Friday, February 06, 2009

Is It Time To Cut The Work Week?

Has man become too productive? In one or two days of work a week many people can produce enough value to meet their basic needs in these deflationary times. Income from other work days lets a person buy nifty extras, to which we are addicted.

A three-day work week would allow those who are desperate for money to work two jobs and still have a day of rest. It would allow those under less financial pressure to work for only three days and spend the other four developing a home business, plying a craft or art, volunteering, or just laying in the sun.

An easy way to induce employers to offer two-day and three-day alternatives is to change wages-and-hours laws to add ten percent overtime pay for hours worked between 24 and 40 per week. This would increase labor cost by 2/5 x 10%, or 4 percent, for those who choose to work the 40 hour week.

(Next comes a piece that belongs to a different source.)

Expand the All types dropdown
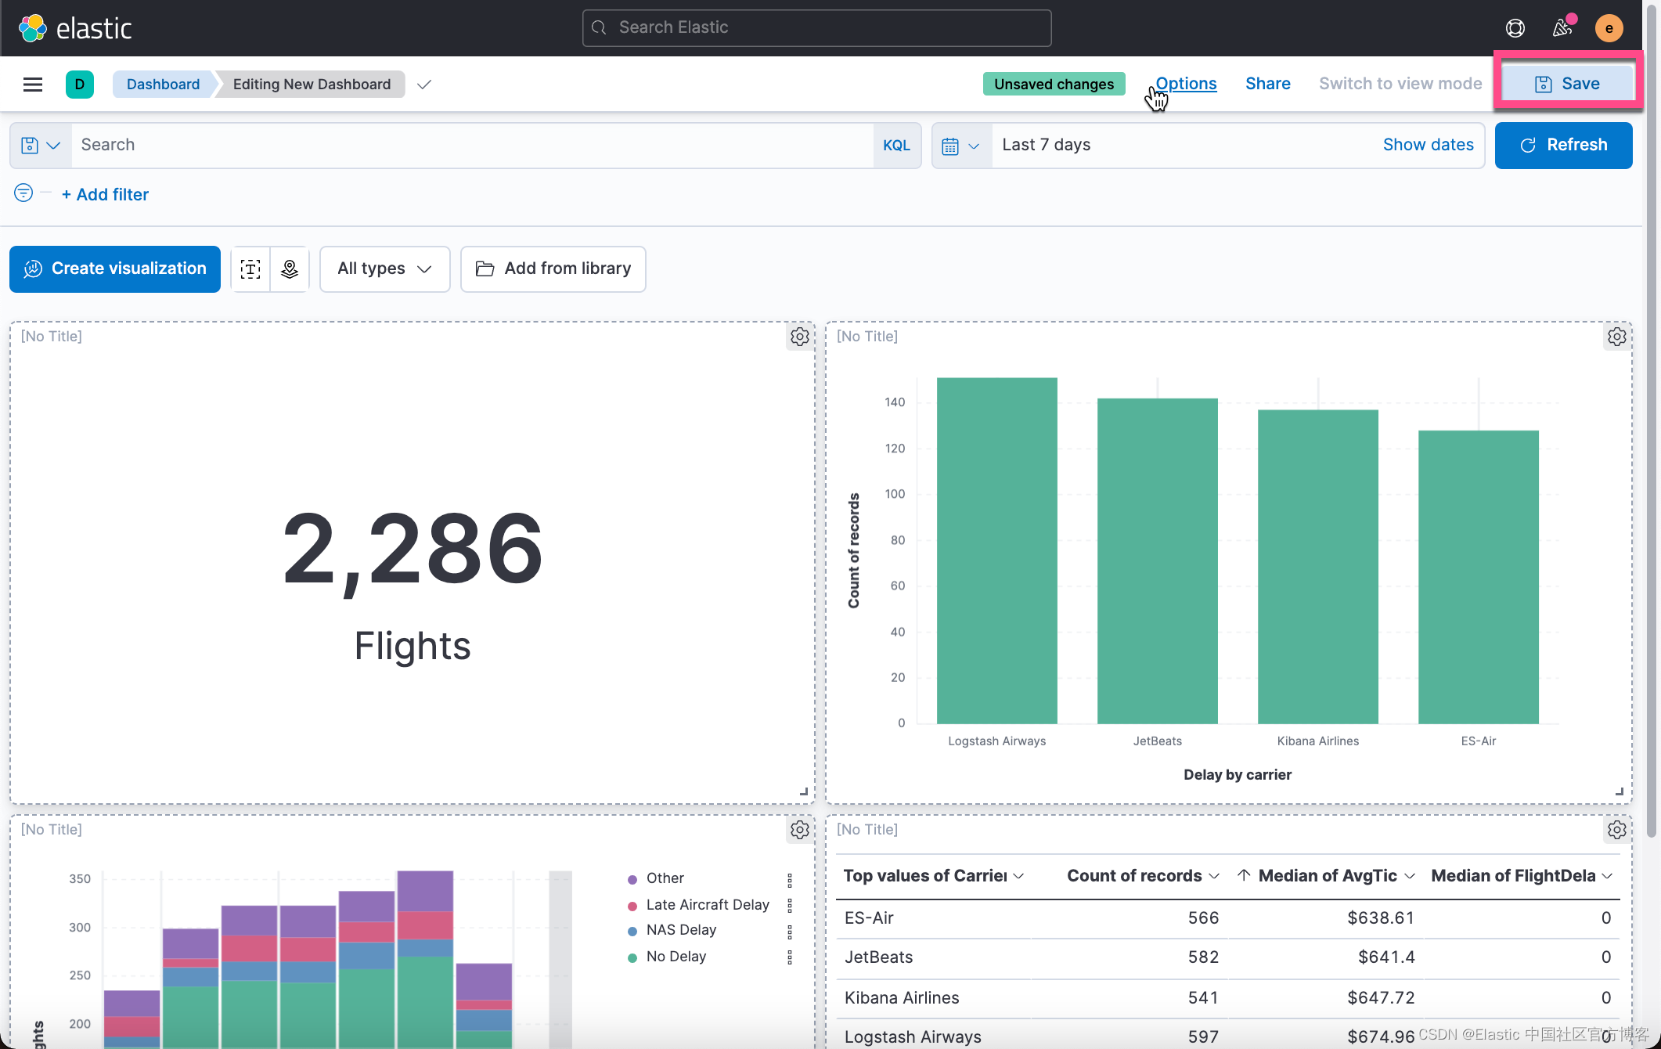The width and height of the screenshot is (1661, 1049). (x=384, y=269)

Surely, the nation can afford this. As demand dwindles due to cocooning, employers are already cutting back on hours. Part-time jobs are easier to get than full-time. A migration to shorter hours is underway even now.

Deflation is drawing the nation back to essentials. I just bought for one dollar a 25 oz bottle of dish detergent made by a company I've never heard of in Salt Lake City. This detergent probably doesn't sponsor soap operas. A dollar is all it needs to cost.

If my soap costs a dollar, I can live on three days work a week.